Records from a collection
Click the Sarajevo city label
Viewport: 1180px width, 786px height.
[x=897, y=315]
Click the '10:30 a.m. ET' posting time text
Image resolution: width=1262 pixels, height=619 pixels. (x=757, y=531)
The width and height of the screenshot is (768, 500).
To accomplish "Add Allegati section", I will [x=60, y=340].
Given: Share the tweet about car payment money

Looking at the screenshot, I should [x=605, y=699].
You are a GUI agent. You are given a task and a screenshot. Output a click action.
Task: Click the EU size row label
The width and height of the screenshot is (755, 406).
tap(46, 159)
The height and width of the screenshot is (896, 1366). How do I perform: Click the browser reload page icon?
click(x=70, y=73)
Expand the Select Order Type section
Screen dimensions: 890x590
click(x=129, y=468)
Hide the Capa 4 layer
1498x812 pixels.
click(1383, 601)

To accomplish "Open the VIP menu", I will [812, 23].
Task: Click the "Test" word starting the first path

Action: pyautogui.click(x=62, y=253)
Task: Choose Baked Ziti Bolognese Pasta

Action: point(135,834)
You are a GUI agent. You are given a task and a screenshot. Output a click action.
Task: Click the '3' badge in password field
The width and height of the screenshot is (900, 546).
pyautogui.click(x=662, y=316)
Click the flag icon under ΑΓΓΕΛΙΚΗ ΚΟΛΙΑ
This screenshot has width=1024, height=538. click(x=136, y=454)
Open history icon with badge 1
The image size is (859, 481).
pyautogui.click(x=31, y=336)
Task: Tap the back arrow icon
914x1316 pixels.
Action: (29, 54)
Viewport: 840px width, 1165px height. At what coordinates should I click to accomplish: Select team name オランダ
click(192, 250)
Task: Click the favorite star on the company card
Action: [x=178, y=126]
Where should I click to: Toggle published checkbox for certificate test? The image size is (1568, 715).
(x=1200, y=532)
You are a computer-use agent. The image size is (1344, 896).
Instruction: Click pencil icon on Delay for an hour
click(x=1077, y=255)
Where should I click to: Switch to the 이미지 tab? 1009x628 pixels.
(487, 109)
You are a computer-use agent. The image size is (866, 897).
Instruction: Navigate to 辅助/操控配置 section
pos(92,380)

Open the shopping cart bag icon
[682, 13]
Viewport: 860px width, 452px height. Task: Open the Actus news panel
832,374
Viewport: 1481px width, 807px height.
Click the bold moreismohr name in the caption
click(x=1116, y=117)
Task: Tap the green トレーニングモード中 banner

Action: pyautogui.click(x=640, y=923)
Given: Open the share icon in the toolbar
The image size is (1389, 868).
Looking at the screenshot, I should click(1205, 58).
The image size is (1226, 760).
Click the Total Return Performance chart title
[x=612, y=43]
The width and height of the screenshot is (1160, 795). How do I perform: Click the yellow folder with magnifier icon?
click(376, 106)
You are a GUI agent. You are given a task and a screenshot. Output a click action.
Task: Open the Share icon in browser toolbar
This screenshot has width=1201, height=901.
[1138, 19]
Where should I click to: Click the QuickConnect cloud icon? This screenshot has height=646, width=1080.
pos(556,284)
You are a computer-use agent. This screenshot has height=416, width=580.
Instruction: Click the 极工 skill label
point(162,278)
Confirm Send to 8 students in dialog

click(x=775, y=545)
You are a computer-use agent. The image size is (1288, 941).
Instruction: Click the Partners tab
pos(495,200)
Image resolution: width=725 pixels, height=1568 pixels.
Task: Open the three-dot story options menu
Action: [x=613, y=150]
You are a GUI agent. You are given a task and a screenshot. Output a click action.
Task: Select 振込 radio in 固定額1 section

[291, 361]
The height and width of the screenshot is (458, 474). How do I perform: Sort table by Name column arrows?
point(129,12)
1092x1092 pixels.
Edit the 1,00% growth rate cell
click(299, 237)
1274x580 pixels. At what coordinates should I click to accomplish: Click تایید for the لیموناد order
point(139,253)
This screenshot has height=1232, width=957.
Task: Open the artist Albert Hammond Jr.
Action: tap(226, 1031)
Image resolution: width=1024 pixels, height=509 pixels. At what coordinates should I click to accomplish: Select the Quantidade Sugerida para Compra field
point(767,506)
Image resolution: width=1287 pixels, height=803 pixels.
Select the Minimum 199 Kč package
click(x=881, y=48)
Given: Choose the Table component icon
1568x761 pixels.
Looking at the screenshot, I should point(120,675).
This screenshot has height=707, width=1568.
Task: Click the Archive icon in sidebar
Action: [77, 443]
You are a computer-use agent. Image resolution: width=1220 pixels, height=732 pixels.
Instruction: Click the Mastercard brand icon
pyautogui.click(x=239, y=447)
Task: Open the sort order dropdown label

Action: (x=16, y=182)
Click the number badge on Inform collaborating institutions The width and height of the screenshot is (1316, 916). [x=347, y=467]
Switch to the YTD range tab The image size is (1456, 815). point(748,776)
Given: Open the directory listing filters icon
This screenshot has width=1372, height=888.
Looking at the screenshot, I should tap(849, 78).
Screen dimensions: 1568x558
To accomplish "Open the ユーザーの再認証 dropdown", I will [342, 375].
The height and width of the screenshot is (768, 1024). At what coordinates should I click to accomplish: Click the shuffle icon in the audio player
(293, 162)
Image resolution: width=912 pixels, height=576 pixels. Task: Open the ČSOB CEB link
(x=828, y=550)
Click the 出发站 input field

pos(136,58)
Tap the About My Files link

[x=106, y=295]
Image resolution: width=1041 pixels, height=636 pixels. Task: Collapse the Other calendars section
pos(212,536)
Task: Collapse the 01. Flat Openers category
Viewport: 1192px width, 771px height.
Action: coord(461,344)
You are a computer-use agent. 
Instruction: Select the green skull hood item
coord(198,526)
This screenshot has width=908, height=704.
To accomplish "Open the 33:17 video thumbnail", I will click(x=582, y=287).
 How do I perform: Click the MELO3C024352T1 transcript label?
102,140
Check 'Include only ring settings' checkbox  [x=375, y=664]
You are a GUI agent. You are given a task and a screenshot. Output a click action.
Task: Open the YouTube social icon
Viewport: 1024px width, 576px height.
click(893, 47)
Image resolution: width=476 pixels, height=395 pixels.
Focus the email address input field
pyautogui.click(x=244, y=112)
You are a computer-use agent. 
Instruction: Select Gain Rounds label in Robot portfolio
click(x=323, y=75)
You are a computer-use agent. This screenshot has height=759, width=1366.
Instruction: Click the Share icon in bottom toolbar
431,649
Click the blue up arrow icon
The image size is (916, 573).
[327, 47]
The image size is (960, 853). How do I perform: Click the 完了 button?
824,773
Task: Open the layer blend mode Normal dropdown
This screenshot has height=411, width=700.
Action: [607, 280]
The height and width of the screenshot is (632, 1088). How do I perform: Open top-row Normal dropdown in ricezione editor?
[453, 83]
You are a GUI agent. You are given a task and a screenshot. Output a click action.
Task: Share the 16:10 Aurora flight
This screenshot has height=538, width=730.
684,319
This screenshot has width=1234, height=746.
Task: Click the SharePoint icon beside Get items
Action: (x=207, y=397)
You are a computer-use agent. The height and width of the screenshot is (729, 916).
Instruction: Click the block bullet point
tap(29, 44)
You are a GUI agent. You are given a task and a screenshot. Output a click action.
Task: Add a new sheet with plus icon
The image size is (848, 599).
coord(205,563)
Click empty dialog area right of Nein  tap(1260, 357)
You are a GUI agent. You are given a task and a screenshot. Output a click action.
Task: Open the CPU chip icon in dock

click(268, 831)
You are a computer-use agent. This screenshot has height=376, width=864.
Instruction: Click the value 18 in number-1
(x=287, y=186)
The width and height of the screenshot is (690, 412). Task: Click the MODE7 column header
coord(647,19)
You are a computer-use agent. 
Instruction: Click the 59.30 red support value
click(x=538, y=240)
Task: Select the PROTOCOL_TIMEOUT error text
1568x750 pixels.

▸ ASSIGNED TASK
Track down every line in the entries that includes the string "will", and copy it.

▸ ANSWER SECTION
To accomplish "Add Allegati section", I will [x=60, y=340].
To accomplish "Open the VIP menu", I will [812, 23].
To accomplish "Open the ユーザーの再認証 dropdown", I will [342, 375].
To accomplish "Open the 33:17 video thumbnail", I will click(x=582, y=287).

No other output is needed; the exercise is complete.